Action item |
Every line from the one containing "Task: Open the Issues label" through the end of the listing below must be given again exactly, and nothing else; exclude pictures.

Extracted records |
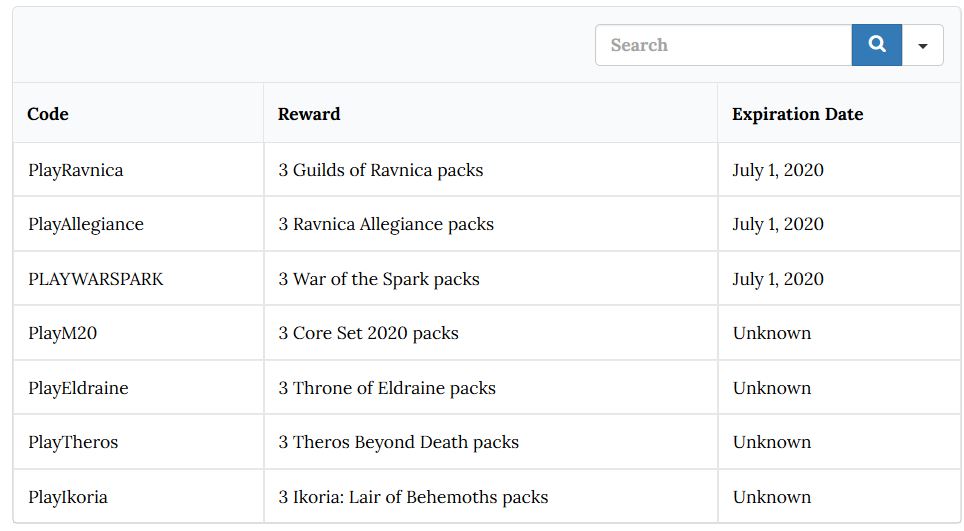Click the Ikoria: Lair of Behemoths packs reward
This screenshot has width=964, height=531.
(x=413, y=497)
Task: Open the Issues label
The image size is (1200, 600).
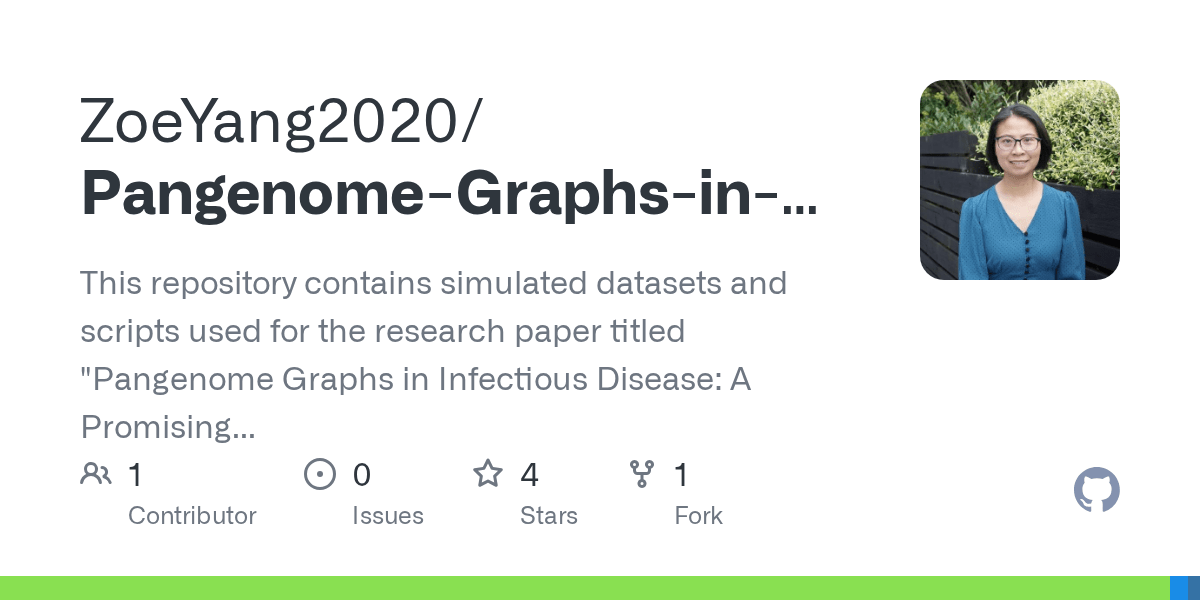Action: pos(388,516)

Result of this exercise |
Task: Open the Issues label
The image size is (1200, 600).
Action: pos(388,516)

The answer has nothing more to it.